** Input records follows **
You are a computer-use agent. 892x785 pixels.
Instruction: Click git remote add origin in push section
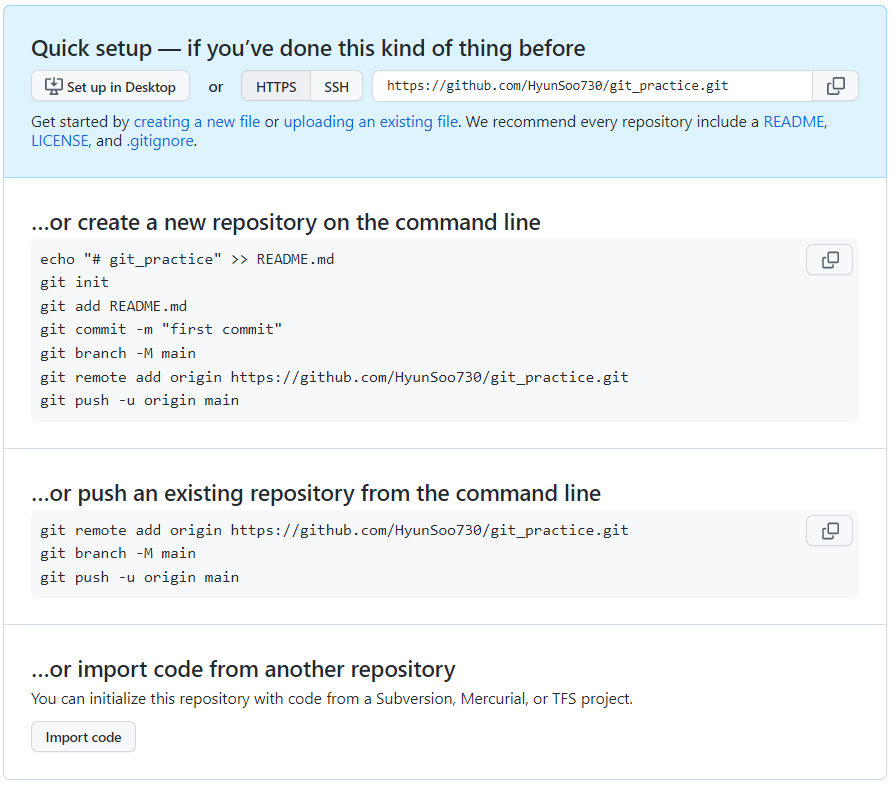coord(334,530)
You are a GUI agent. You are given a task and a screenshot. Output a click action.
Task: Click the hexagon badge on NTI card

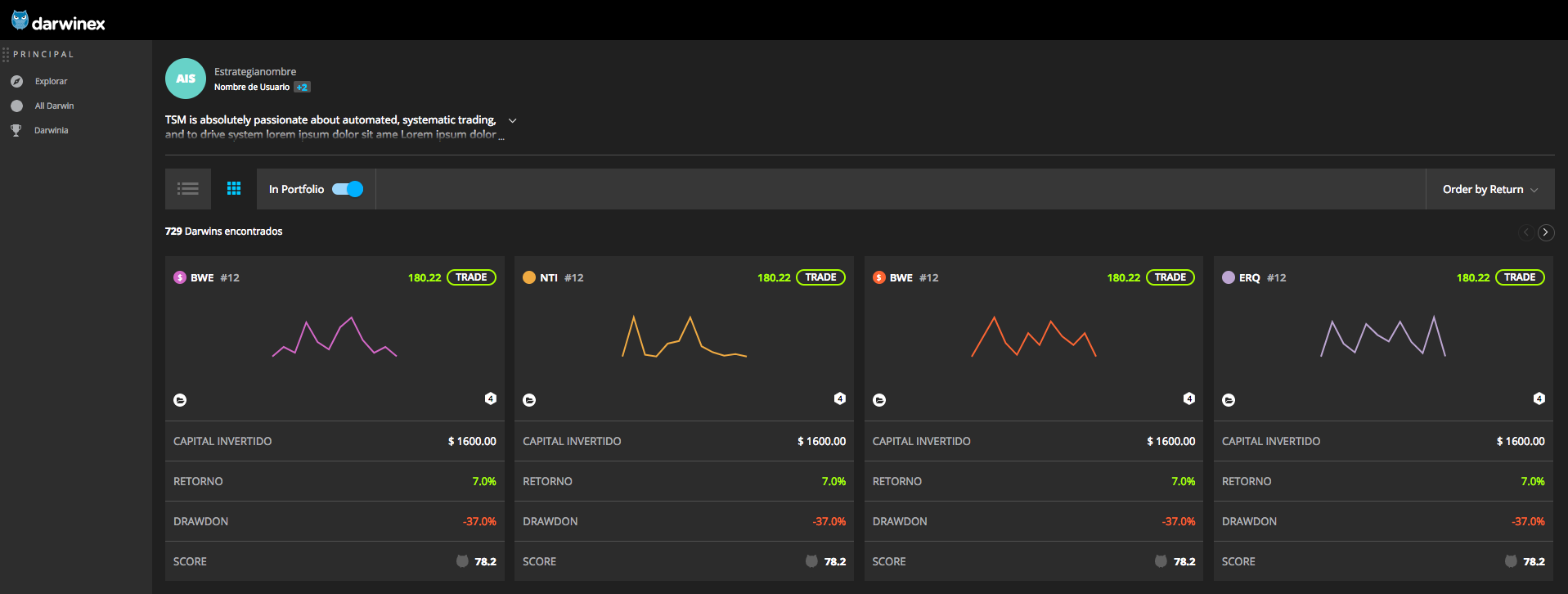coord(840,398)
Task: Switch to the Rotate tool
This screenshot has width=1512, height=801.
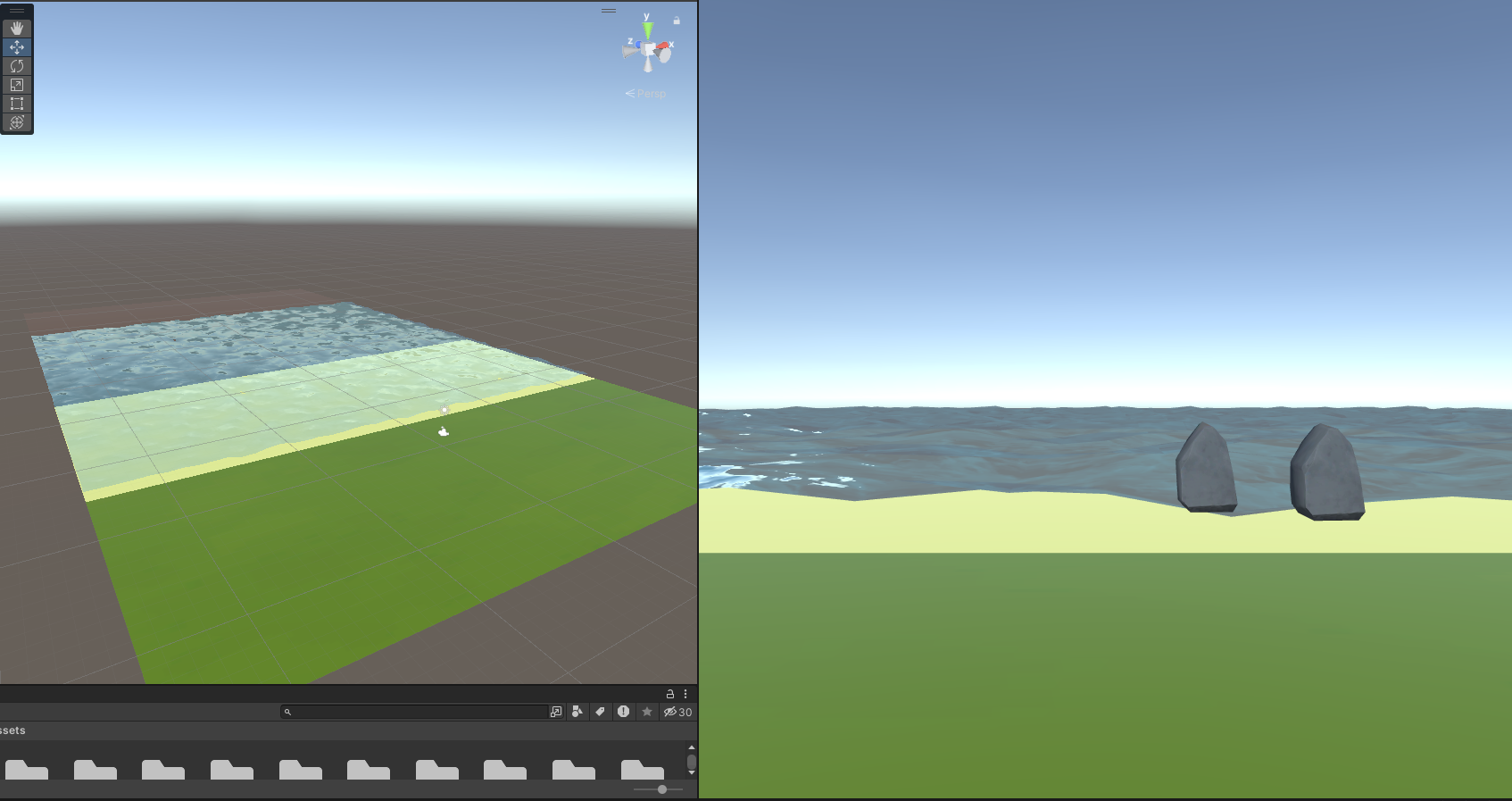Action: 17,66

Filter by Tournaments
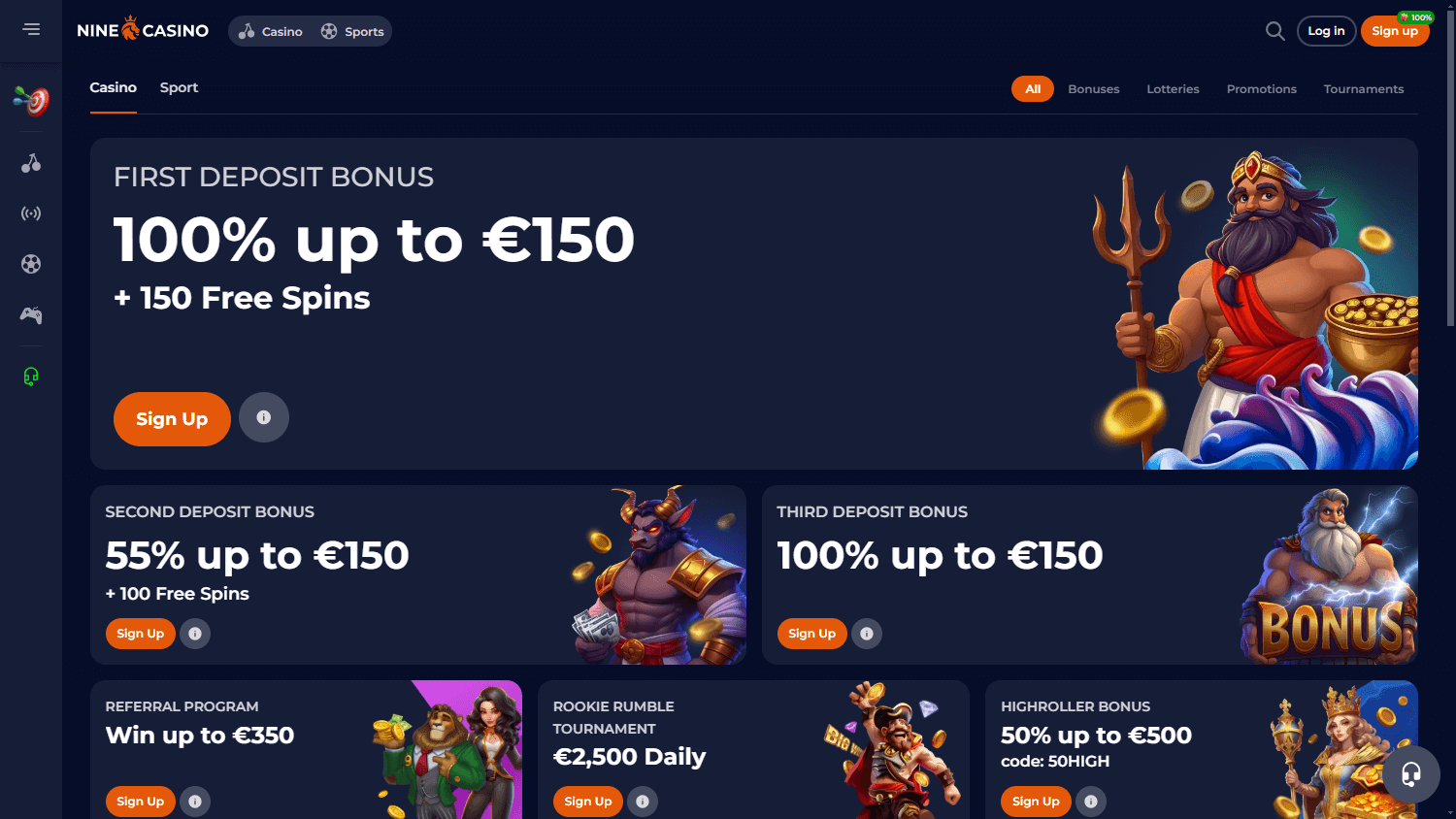coord(1364,89)
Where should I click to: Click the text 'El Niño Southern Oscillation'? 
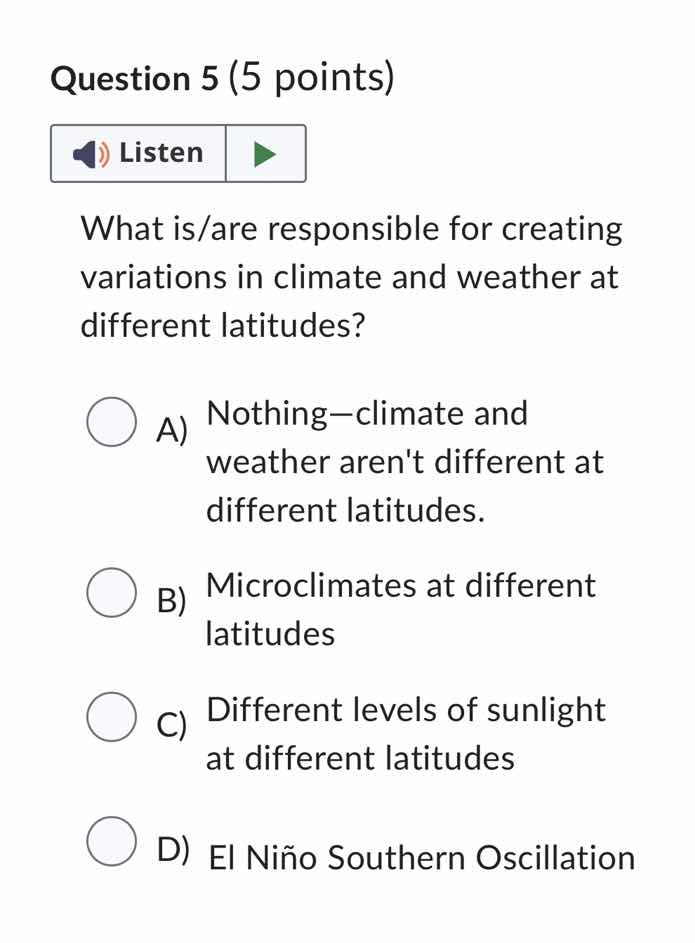(420, 858)
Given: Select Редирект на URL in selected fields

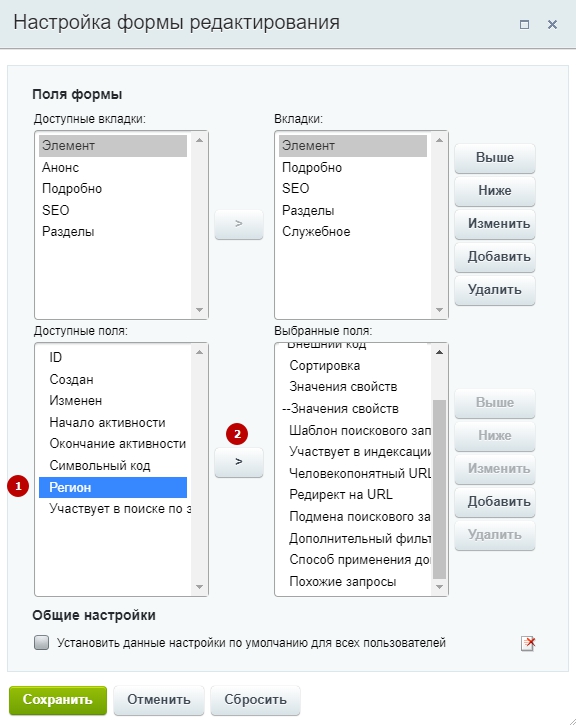Looking at the screenshot, I should [341, 495].
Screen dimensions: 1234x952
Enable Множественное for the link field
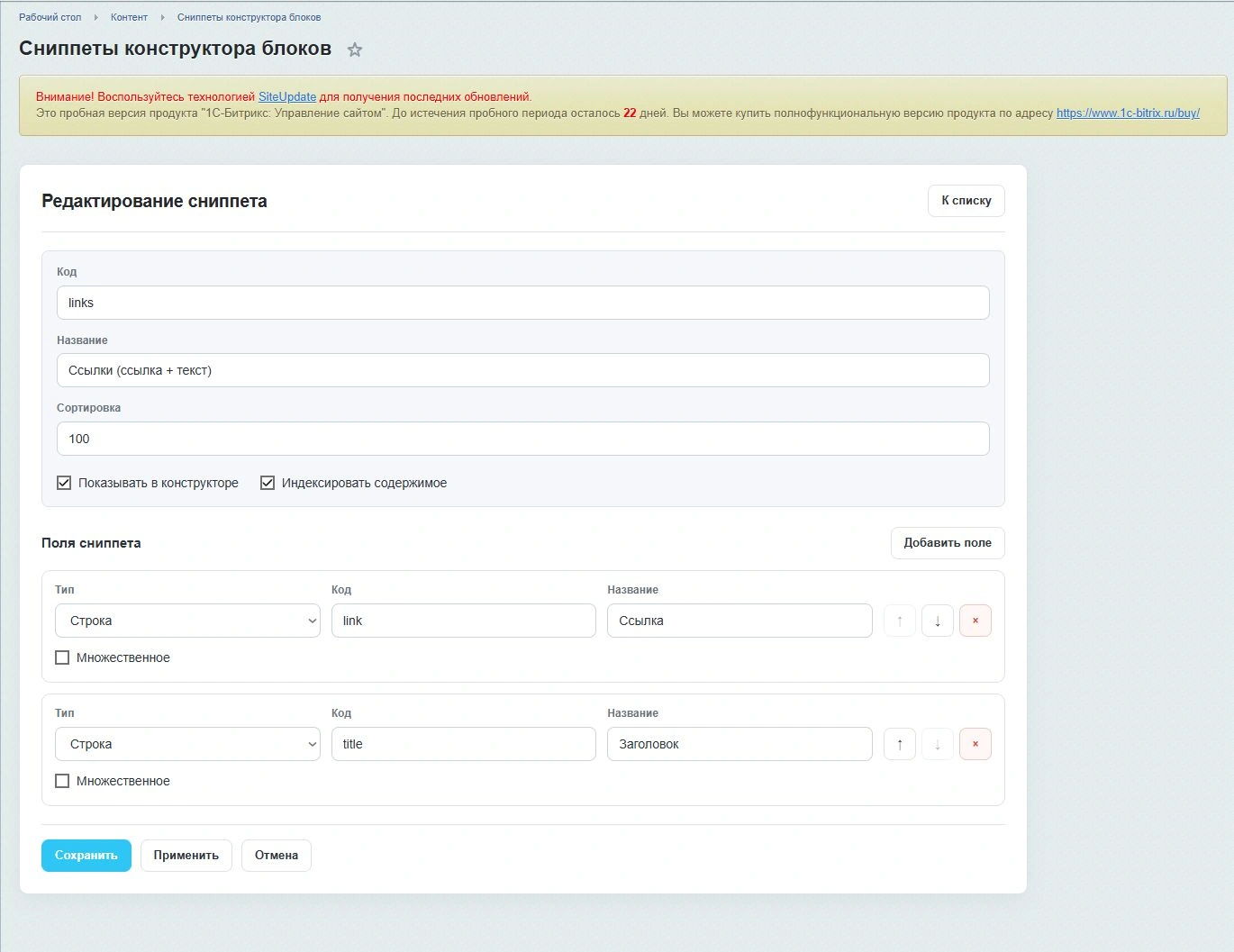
** End of Input records **
Description of the task: Reproduce all of the entries word for word, skipping any pictures they hold.

Result below:
You are a computer-use agent. 892x785 pixels.
Instruction: Click git remote add origin in push section
coord(334,530)
You are a GUI agent. You are given a task and a screenshot. Output a click action.
Task: Click the hexagon badge on NTI card

coord(840,398)
Task: Switch to the Rotate tool
This screenshot has width=1512, height=801.
Action: 17,66

Filter by Tournaments
coord(1364,89)
Where should I click to: Click the text 'El Niño Southern Oscillation'? 
(420, 858)
Given: Select Редирект на URL in selected fields

Looking at the screenshot, I should [341, 495].
Screen dimensions: 1234x952
Enable Множественное for the link field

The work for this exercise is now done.